What Can We Do About It?

The challenge for funders is not a lack of need; it is deciding where a finite amount of funding and attention can be most catalytic within an issue that touches every age group, is shaped by large-scale systems and cultural currents, and does not have a neatly bounded “loneliness field” of stakeholders.

Innovations are underdeveloped and experimental, without clear understanding of long-term results. At the same time, the conditions that shape connection keep accelerating. Technology-mediated social life, hybrid work, less participation in groups, and changes in everyday social habits are altering how people meet, sustain relationships, and build a sense of belonging.

Not every effort that brings people together meaningfully reduces loneliness. In practice, many programs can point to social activity, attendance, or engagement and claim impact—without addressing whether participants feel less isolated, more supported, or more connected over time. Similarly, approaches that frame loneliness mainly as a mental health issue can help some individuals, but on their own they are unlikely to change the overall trend.

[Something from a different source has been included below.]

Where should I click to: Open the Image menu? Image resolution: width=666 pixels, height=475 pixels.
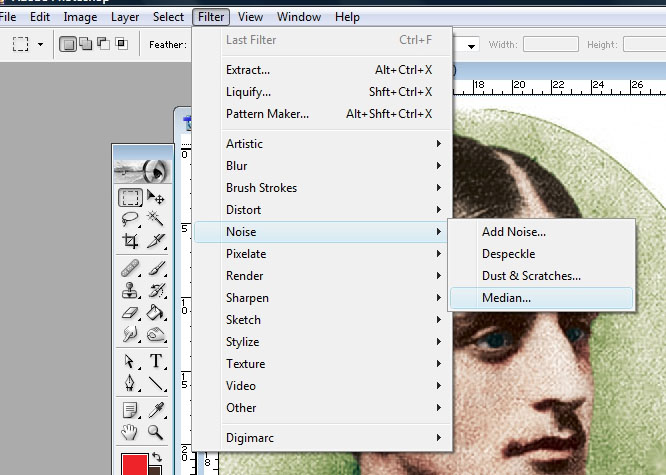tap(80, 17)
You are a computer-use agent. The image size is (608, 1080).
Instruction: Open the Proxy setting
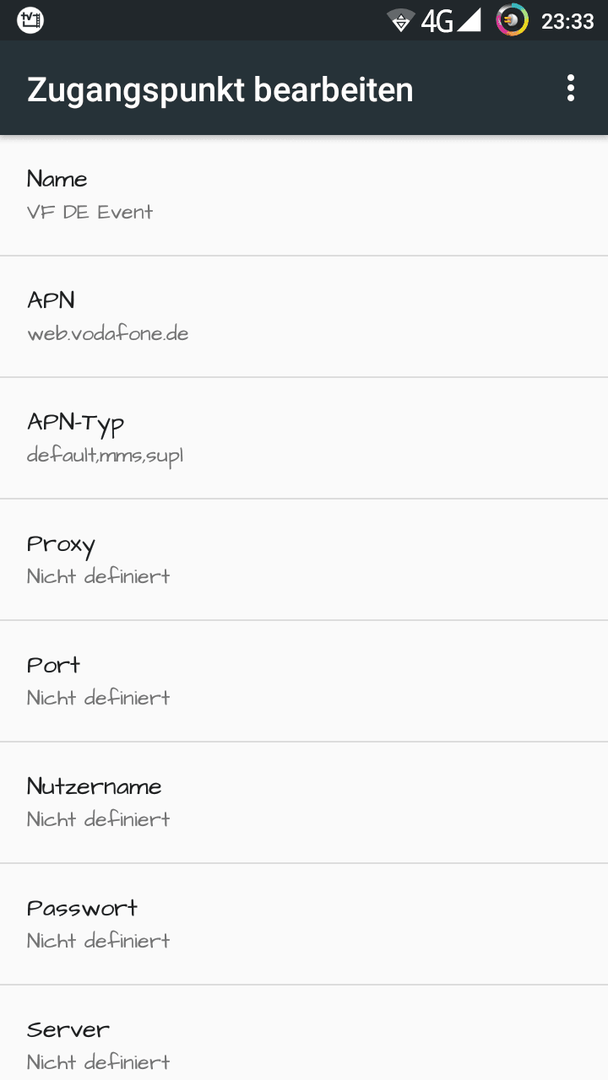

We believe Battery Powered’s greatest opportunity for impact lies in work that treats loneliness not as a secondary issue, but as a central problem to be understood and addressed; that addresses the conditions producing loneliness, not only the experience of it; and that focuses on the people most affected right now.

We will therefore concentrate on two complementary areas for investment that are both urgent and timely. First, we will invest in new pathways for lasting connection: next-generation places, institutions, technologies, and everyday practices that make it easier for people to form and sustain real relationships in the course of ordinary life. Second, we will address the acute rise of loneliness among adolescents and young adults—the demographics reporting the highest levels, with trend lines that continue to worsen.

These approaches reinforce each other. Work with young people can reduce loneliness now and help them build relationship skills and habits that carry into adulthood. Work on new ways of connecting helps ensure those skills and habits have somewhere to take root—creating more chances for ongoing connection not only for young people, but for everyone.

Across both areas, Battery Powered will prioritize efforts that go beyond “more interaction” and instead increase the likelihood of repeated, meaningful, reciprocal connection—the kind that produces belonging, support, and a culture of contribution and care.